New Zealand law on care and custody of the body
Overview of the landscape in other common law countries
14.49In its basic form, the common law burial right of the executor is similar throughout a number of jurisdictions. The United States is an exception but provides an example of a different approach.
14.50 In Australia the executor rule is firmly established. Moreover, if there is an executor who is ready, willing and able to arrange for disposal of the body, Australian courts have consistently treated their right of decision as being conclusive, rather than a priority right that can be displaced by the court.
14.51 Australian courts have also heard a number of disputes where there was no executor. In Meier v Bell, it was held that the right to decide should vest in the person with the best claim to be appointed administrator of the deceased’s estate. Some courts have said, however, that approach is only a presumption and that it may be varied in appropriate circumstances.
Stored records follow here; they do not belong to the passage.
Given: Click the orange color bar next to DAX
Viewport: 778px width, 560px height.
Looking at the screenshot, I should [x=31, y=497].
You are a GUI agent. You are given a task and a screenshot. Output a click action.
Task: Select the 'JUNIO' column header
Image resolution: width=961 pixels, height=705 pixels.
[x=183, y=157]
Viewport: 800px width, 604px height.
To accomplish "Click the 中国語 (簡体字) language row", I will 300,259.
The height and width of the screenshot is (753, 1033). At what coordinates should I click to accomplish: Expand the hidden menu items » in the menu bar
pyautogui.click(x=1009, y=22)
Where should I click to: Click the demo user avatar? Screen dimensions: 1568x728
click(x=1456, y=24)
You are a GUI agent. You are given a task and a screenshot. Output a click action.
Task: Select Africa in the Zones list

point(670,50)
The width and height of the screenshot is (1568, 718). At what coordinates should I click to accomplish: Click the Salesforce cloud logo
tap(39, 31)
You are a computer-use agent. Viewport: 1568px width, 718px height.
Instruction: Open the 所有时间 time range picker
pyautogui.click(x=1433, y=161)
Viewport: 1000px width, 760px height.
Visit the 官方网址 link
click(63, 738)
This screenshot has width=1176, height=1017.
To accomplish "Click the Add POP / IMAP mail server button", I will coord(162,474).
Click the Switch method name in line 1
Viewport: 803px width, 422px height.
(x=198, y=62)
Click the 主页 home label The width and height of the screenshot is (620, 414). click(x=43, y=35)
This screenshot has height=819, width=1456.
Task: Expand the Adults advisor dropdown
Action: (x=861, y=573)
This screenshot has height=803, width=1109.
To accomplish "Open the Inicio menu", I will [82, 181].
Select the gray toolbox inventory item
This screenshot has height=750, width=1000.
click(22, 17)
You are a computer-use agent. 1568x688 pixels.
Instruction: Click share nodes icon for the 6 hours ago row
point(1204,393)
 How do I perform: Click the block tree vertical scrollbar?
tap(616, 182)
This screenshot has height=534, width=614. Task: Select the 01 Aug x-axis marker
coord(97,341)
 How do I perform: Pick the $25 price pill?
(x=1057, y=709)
14.52No Australian state or territory has enacted statutory provisions in their burial legislation to deal with the rights and duties of people in the post-death period. An individual’s disposal instructions are not generally recognised as legally binding, although some states have made a statutory exception to this principle by recognising an individual’s preference for or against cremation.
14.53The Queensland Law Reform Commission undertook a comprehensive review of Queensland burial legislation in 2011. One of its recommendations was to enact a “statutory hierarchy” ranking the rights of those close to the deceased to control burial of the body, which would replace existing common law. It also recommended making the funerary instructions of the deceased legally binding. Those recommendations have not yet been taken up.
14.54 The executor rule originated in English common law and continues today. English cases have limited discussion of the extent of the courts’ oversight of an executor’s decision. In Grandison v Nembhard Vinelott J held that, on ordinary principles, the Court would not interfere with the executor’s decision unless it was “wholly unreasonable”. In the case before the Court, the plaintiff had “not come anywhere near establishing a ground for interference” of the court. However, Vinelott J observed that it would be “surprising” if the court were limited to interfering with the decision only where the cost of carrying out the executor’s decision could not be covered by the deceased’s estate. Vinelott J’s comment suggests that the English courts might be more willing to examine the appropriateness of the substance of the executor’s decision to a greater degree than they have traditionally done so.
14.55 Where there is no executor, it has been said that the right devolves to the person with the best claim to administer the estate unless there are special circumstances that would justify the court conferring that right on a different person. That approach was confirmed by Cranston J in Burrows v HM Coroner for Preston.
14.56In Canada, the executor rule is also well-established in common law but has been replaced in some provinces by statutory provisions. Alberta, British Columbia and Saskatchewan each have enacted a statutory hierarchy that prioritises the right of the personal representative named in the will to “control the disposition of human remains”. In British Columbia, that person (the executor) is bound by the written preference of the deceased. If there is no personal representative, next in the hierarchy is the spouse or partner, adult children, then parents and so on.
14.57Ontario recognises the common law executor rule. In Waldman v Melville (City) it was said that the executor had a right of possession that necessarily continued after burial, otherwise those opposed to the executor’s decision could disinter the body. The deceased cannot bind the executor to carry out their wishes. The Ontario Law Reform Commission recommended in 1991 that statutory provisions setting out the executor’s rights replace the common law, but those recommendations were not taken up.
14.58Under Canadian common law the deceased’s instructions are not considered to bind the executor, but British Columbia and Quebec have both enacted legislation overriding the common law rule by recognising the right of the deceased to leave binding directions for the disposal of their body.
14.59 American courts recognise a person’s common law right to have their body disposed of in accordance with their testamentary wishes. A quasi-proprietary right in the body was first recognised in Pierce v Proprietors of Swan Point Cemetery, followed by numerous judicial statements of the need to uphold the wishes of the deceased, such as in Coney v English: “[t]he law…gives great weight, if not controlling force, in such matters to the wishes of the deceased…[which are] paramount to all other considerations.”
14.60In addition, a number of states have passed legislation governing the effect of a deceased person’s directions and listing the categories of people who can make decisions about the disposal of the deceased’s body. Usually this is first the deceased person themselves, or an agent appointed on their behalf to carry out those wishes, and following that the surviving spouse or partner, and so on. The courts continue to play a prominent role, however, often weighing the wishes of the deceased against those of others who challenge them in court.